We were always amused that one of the biggest scientific discoveries of the recent past — graphene — was started with pencil lead and Scotch tape. Now, researchers at the University of Alabama in Huntsville have determined that double-sided Scotch tape can improve triboelectric power generators. Triboelectric generation, of course, is nothing new. These energy harvesters take mechanical and thermal energy and turn them into tiny amounts of electricity. What’s new here is that PET plastic, aluminum, and double-sided tape can make an inexpensive generator that works well.

Keep in mind we are talking about little bits of power. In the best scenario with the device stimulated at 20 Hz, the generator peaked at 21.2 mW. That was better than some designs that only got to 7.6 mW in the same configuration.

The aluminized PET film used is not hard to obtain and a large roll is under $11. This seems like something you could put together easily if you wanted to do your own experiments.

It is something of a standard test to show how many LEDs you can power with devices like this. The researchers powered a flashlight, 476 LEDs, and a laser diode using the new generators.
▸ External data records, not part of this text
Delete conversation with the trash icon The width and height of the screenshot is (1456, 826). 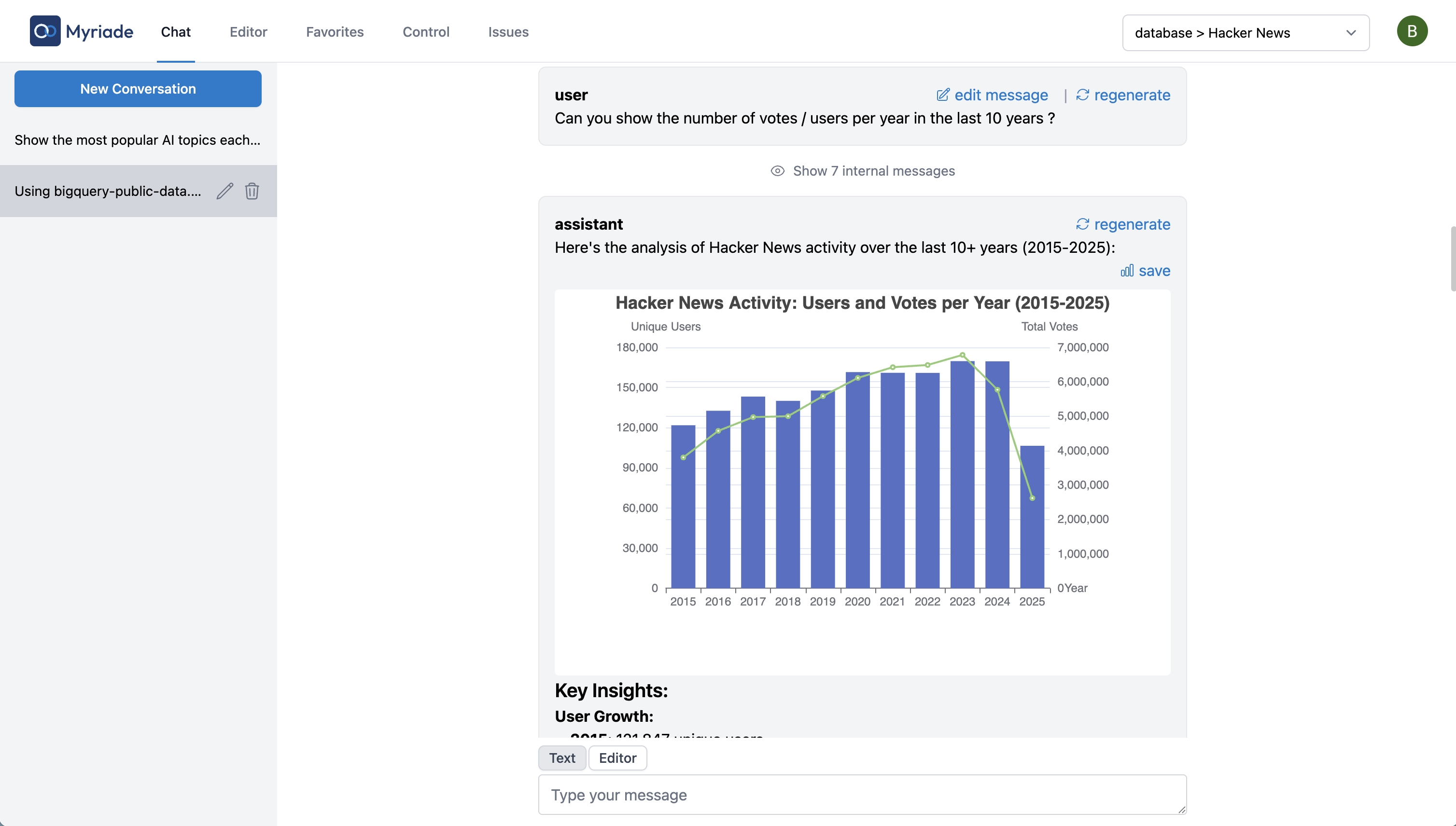click(x=252, y=191)
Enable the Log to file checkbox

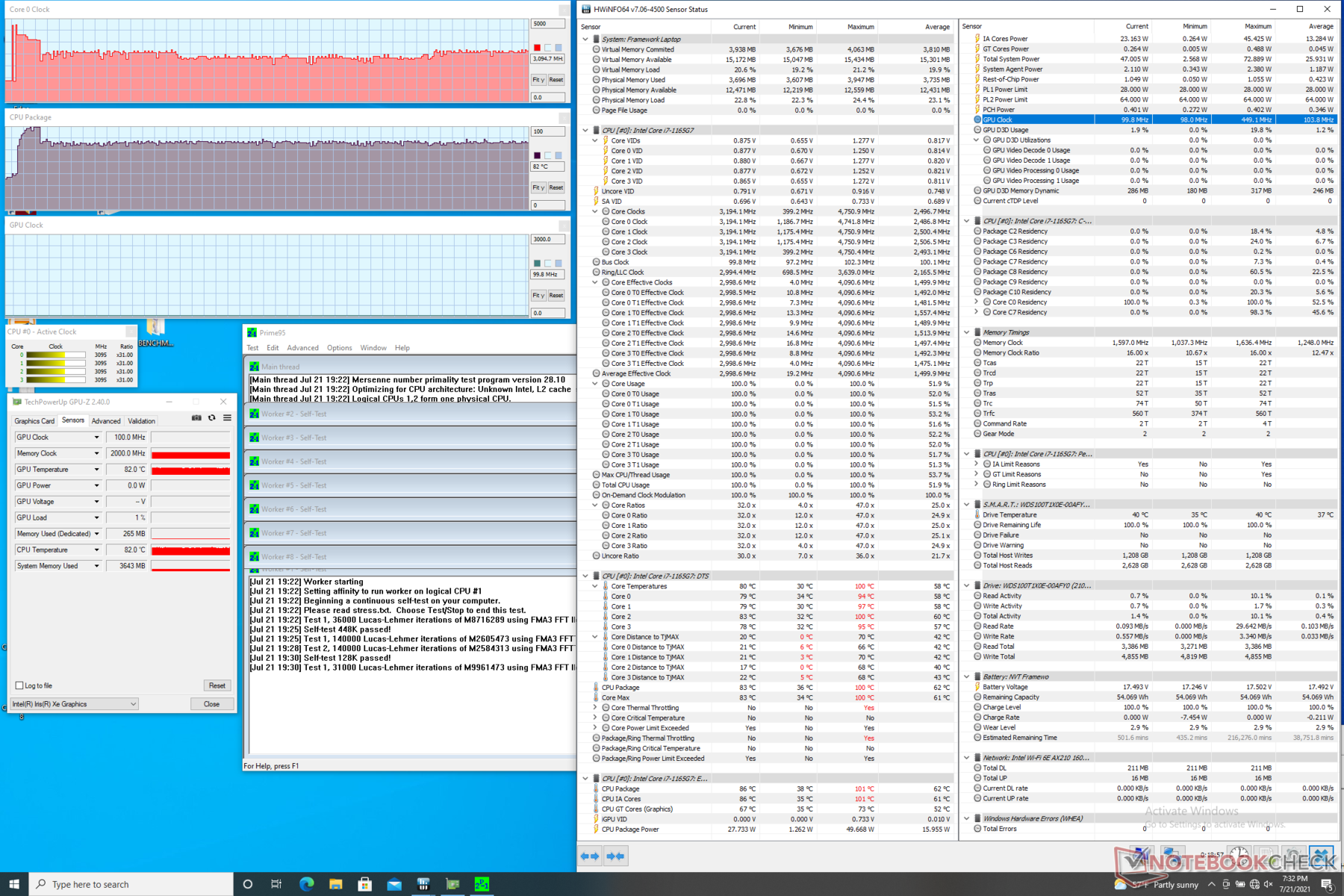pyautogui.click(x=19, y=685)
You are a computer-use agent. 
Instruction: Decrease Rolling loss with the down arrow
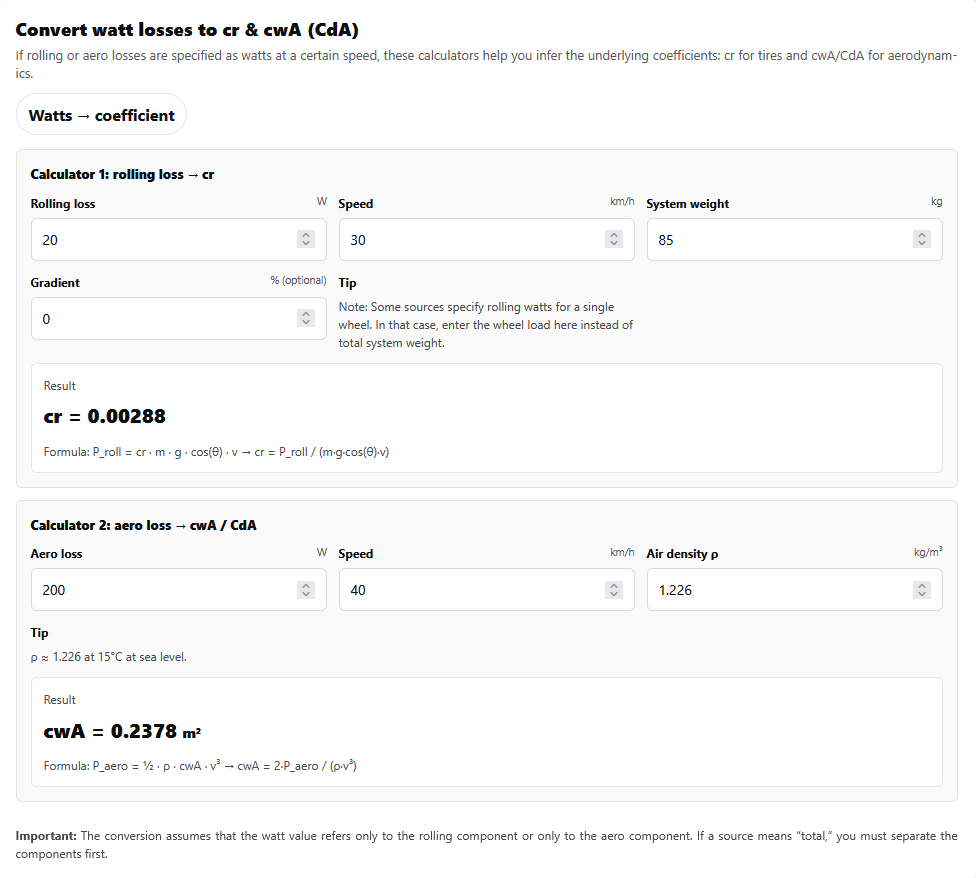click(306, 244)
If you don’t think self-power has any practical applications, think again. We’ve seen tape used in triboelectric generators before, by the way.

11 thoughts on “Miracle Of Science: Scotch Tape Improves Generator

    1. I believe that the flexibility of the adhesive substrate acts as a “muscle” to pull it back to a starting point or rebound when depressed, and double sided allows the double the energy by utilizing both sides of the tape or film.

      1. True, they are also more dangerous. I was using a homemade HHO torch one evening when flashed back past my spark arrester and bubbler. When it hit the wet cell the whole works got shot next my head, across the shop, and against the wall. Scare the bejesus out of me.

        I was really curious if coating the metal plates in graphene or maybe even a graphene coating on plastic plates would make the process any more efficient as opposed to just plain old stainless steel plates?

        What got me thinking about this originally was I read somewhere that they’d used graphene nano particles and magnesium as a catalyst to generate hydrogen from water using light.